And so, my twenty five year sojourn into the world of the suffering, in that there is, in some ways, no more evocative of suffering than people trying to enjoy themselves, carrying about their egos, their wants, needs, hearing themselves talk, listening to music that put them in the mood, drinks, food, company… And I was waiting on them, serving, turning up the music even, doling out, in the bad old days, a shot. It was done out of love, at least I'd like to think, out of the spirit of wishing to share a social life, as much as trying to fit in somewhere, and because I have an affection for restaurant people. Perhaps, too, I became addicted to entertaining the crowd, as if that gave me a persona, a reason to be in the give and take of daily life.
I tended to find it suffering, personally, but then again it was work. "That's why they call it work," as people say, who know. It was my job.
And in the meantime, I searched. I read. I read things as background, I read things to try out, and I hoped that one day I would find seriousness and commitment to something, in a lasting steady way, something that made sense to me. I went through phases.
And even as I felt a vague uneasiness, not really knowing what else to do for employment of a most basic sort, I continued on under my own illusions, pressed as I was by my profession to, say, learn about wine. I was still operating under all the illusions that a good thorough reading of Buddhism and the practice of it does its best to exactly dispel, the very ones, which are basic and endemic, and perhaps rather problematic for modern Westerners to remove.
Calm and self-control, that's what I needed, so that I could see the stirring up of something sensually based, but rather than being taken by it, keep a distance. In the old days, illusioned, the opening riff of The Rolling Stones "(I Can't Get No) Satisfaction" would gain its hold over me, just as the patron's demand that the barman have a particular kind of personality viewed from his or her own self-based illusions, but I meditated and strove to not react. And of course, how could I not feel shame about that, not being able to draw the line between that which takes us out of illusions and that which pushes us in.
Could you not see the love in Kerouac, for going along trips with his troubled friends, as if wanting to suffer along with them in hopes all would find the Buddhist Enlightenment he explicitly wrote about so often and so seriously, along with the Christian part of his ethos; could one not see that though it tends to be mixed in with a few things that might make an excitable reader want to fire up some of his own egotistical false self illusions.

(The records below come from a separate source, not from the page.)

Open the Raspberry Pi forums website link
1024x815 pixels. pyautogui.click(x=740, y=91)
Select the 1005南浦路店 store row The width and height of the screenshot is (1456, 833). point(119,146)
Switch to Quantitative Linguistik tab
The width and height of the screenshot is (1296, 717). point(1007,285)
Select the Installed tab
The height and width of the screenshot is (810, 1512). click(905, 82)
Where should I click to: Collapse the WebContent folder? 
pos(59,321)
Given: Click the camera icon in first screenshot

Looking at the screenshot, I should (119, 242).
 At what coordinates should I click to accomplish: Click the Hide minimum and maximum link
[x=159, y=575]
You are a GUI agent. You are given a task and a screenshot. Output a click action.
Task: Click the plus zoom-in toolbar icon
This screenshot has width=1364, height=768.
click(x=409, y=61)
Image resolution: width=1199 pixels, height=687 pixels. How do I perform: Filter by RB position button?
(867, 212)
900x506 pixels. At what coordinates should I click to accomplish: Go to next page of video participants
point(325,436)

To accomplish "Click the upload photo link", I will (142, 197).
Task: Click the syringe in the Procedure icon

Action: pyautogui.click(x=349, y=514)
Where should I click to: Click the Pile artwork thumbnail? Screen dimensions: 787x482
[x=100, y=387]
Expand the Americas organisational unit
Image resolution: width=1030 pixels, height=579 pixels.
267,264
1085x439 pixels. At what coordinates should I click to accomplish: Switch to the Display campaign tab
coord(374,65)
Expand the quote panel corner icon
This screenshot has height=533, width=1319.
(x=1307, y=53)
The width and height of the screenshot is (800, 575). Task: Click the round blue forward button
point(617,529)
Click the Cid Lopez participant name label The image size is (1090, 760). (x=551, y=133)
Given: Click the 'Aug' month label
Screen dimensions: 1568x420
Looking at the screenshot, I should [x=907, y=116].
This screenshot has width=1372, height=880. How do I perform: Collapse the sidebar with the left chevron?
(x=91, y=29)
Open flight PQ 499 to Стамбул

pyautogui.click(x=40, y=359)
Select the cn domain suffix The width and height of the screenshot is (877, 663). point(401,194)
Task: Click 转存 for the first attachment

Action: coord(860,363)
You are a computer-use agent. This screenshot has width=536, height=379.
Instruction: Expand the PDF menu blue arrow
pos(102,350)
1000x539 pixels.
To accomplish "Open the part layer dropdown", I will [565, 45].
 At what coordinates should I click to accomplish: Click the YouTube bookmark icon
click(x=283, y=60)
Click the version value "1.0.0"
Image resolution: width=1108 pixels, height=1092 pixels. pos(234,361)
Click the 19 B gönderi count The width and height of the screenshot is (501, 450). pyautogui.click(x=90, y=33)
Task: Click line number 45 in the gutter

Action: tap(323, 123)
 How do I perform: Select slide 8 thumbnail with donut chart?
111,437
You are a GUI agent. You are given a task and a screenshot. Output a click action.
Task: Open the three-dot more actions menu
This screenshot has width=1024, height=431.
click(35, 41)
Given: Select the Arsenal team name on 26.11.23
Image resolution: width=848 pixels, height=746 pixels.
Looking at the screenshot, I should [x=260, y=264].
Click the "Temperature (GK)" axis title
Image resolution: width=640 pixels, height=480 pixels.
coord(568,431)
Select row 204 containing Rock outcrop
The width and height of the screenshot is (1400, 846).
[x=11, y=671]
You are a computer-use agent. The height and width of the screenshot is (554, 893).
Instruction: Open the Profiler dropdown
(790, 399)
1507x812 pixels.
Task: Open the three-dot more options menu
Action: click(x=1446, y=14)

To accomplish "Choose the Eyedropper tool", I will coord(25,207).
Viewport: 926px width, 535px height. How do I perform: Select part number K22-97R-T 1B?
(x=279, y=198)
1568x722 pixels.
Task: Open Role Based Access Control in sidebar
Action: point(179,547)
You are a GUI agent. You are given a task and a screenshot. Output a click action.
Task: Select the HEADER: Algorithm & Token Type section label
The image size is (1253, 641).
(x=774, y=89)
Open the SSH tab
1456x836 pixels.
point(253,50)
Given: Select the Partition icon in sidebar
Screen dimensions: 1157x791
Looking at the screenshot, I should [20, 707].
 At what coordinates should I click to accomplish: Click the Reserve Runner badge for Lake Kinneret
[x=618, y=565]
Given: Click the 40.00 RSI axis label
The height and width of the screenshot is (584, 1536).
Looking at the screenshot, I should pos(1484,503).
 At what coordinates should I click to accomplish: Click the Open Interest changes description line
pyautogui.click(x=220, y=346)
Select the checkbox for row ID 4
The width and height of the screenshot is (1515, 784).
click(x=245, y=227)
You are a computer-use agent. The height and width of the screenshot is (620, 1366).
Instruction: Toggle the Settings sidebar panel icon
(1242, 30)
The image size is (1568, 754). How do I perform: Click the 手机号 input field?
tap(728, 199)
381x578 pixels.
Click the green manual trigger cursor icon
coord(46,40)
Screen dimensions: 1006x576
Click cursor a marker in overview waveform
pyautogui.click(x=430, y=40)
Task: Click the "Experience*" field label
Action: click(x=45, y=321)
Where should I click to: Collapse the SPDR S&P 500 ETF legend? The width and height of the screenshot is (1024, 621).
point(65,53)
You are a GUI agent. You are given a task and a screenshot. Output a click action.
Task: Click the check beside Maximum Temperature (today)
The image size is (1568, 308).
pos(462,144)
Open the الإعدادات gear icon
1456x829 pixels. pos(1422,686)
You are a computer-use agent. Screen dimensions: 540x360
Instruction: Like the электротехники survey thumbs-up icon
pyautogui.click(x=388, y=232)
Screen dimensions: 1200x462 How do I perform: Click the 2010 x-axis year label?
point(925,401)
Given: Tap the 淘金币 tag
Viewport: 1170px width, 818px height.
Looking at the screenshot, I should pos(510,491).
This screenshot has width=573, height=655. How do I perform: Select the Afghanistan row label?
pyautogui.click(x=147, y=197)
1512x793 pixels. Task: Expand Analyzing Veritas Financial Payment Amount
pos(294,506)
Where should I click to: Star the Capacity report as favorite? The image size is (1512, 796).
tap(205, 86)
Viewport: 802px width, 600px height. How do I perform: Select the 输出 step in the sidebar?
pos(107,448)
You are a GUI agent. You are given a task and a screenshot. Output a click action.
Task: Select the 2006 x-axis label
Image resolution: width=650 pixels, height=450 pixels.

You have to be very careful.
You do have to be very careful, and that was why I might thank the great force of dharma love for not leading me into some circumstances where I would be more forced to be attached, as awful as that sounds. But it would seem to me that you'd be a better Buddhist not necessarily by being a college professor, at least these days. Or that I also found some strange part of my psyche never lead me to the conventional long term relationship, the consuming job, other calamities as may still befall me. Experience, always a strange and thought provoking thing for me, such that one could very easily lampoon my pensive slow walk or the lazy act of introspection.